Regarding BEFV, this virus causes acute infections in cattle and buffalo. the current Vaccines produced to date include live, attenuated viruses or inactivated whole viruses. is included. Such vaccines have not proven to be commercially successful to date. The risk of incomplete inactivation and reversal to the toxic form described above is unknown. are also exposed. Australian Patent Specification 61356/90 and Walker et al. (1991) J, Gen Virol, 72:67-74. BEFV contains envelope glycoprotein (G), nucleoprotein (N), and matrix. protein (M2), polymerase-related protein (M+) and large polymerase -se protein (L). Australian patent specification 61356/90 is describes the use of subunit vaccines based on G proteins. but Such vaccines are not commercially produced.

Both baramyxovirus and rhabdovirus are ordered mononegavirales (O Virus families (respectively (Paramyxoviridae and Rhabdov) Iridae (Rhabdoviridae). these viruses Families share broadly similar structures, genome organization, and methods of gene expression and replication. have. Both families of viruses contain 3′ proteins involved in nucleation of particle assembly. and a single-stranded (−) sense RNA genome incorporating the 5′-terminal domain and the nuclear protein proteins, matrix proteins, polymerase proteins, glycoproteins and and at least five encoded RNA-dependent RNA polymerases. Contains viral genes. These corresponding proteins are found in viruses of both families. They play the same universal role in replication. Structure of paramyxovirus particles binds to matrix proteins and germinates through the cell plasma membrane. Therefore, glycoproteins are released in a process similar to that described above for rabies virus. Includes an RNP complex that incorporates. Paramyxovirus, measles virus, epidemic parotitis virus, parainfluenza virus, respiratory syncytial virus, chicken Newcastle disease virus, rinderpest virus and canine cyst virus Contains important human and veterinary pathogens, including: Various anti-paramyxoviruses inactivated vaccines, live attenuated vaccines, recombinant vaccines and subunit vaccines. Protein vaccines have been described and these are similar to rhabdovirus vaccines. has properties similar to those described above. Rhabdovirus and Nokuramictuvirus For a discussion of the similarities, see Pringel (1991) Arch, Virol, 1. 17:137-140, and describes the structure and paramyxovirus of paramyxoviruses. A summary of virus vaccines is given by Ray and Compans (1990) rIma+ Unochemistry of VirusesJ Volume ■ Edited by Van Regenmotel and A.R. Neuras, El Sepia Pres. 217-236).

Recently, synthetic viruses have been developed by expressing viral structural genes in cultured eukaryotic cells.
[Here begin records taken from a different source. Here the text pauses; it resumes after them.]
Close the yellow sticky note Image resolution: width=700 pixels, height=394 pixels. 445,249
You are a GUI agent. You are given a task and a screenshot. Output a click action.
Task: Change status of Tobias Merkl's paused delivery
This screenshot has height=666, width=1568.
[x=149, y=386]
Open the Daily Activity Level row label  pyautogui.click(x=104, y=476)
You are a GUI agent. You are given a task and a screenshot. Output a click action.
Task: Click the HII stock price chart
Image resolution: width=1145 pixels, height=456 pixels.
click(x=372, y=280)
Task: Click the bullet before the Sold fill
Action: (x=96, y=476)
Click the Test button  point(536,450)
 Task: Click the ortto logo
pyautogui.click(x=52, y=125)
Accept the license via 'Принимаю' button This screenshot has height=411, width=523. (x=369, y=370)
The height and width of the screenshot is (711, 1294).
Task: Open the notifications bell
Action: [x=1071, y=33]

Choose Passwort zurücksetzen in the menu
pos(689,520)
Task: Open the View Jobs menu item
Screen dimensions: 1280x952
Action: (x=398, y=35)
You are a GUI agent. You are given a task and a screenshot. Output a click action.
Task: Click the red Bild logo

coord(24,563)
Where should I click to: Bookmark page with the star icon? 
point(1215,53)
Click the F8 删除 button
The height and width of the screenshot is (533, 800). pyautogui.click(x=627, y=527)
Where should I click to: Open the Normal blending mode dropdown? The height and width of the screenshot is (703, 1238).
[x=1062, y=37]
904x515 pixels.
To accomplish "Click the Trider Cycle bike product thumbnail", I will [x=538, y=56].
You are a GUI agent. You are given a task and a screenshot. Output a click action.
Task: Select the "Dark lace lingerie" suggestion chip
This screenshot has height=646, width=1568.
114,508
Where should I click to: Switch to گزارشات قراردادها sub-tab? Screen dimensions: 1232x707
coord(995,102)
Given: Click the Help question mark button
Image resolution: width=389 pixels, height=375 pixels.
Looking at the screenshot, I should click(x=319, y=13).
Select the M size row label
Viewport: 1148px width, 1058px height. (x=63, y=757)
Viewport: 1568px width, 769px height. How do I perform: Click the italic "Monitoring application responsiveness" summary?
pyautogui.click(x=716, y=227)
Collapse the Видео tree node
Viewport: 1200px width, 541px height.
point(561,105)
It has been shown that it is possible to construct virus-like particles (VLPs). So Synthetic VLPs of poliovirus have been constructed using the technique described above. Urakawa et al. (1 989) J. Gen. Virol. 70:1453-1463. The complete polycistronic nature of poliovirus within the polyhetrin gene of the virus. It is reported that RNA was inserted.

Insect cells infected with this recombinant baculovirus contain poliovirus polyproteins. were synthesized and processed to produce large quantities of empty VLPs. These synthetic keys The capsids contained no RNA and were not infectious, but were otherwise similar to natural pores. It was similar to Riovirus. Using a similar method, bluetongue virus Wrench and Roy (1990) J, Virol, 64:1530-1536 ; French et al. (1990) J, Virol, 64:5695-5700) , hepatitis B virus (Takehara et al. (1988) J. Gen. Virol. 69:2763-2777) Oyohi bovine immunodeficiency virus (Rasmussen et al. 990) VirologY 178:435-451). Viral VLPs and (nucleoid particle) CLPs have been constructed. So far, this The particles formed by this method are generated by protein-protein interactions. 0 and did not contain viral nucleic acid (RNA or DNA) Using related techniques, cDNA clones representing whole genome samples of several viruses have been developed. Infectious virus has been recovered from the loan. This method allows eukaryotic cells to Infectious cDNA in a plasmid vector containing a suitable promoter for expression. A has been cloned. Infection of eukaryotic cells by such vectors is infectious leading to the production of viruses. Poliovirus (Lacaniero and Baltimo) A (1981) Science 214:916-919), Sindbas (Si ndbus) virus (Rice et al. (1987) J, Virol, 61:3 809), porcine vesicular disease virus (Inouni et al. (1990) J, Gen, Vir ol, 71:1835-1838) and Sparrow-spotted Mosaic Virus (Alquist et al. (1984) Proc.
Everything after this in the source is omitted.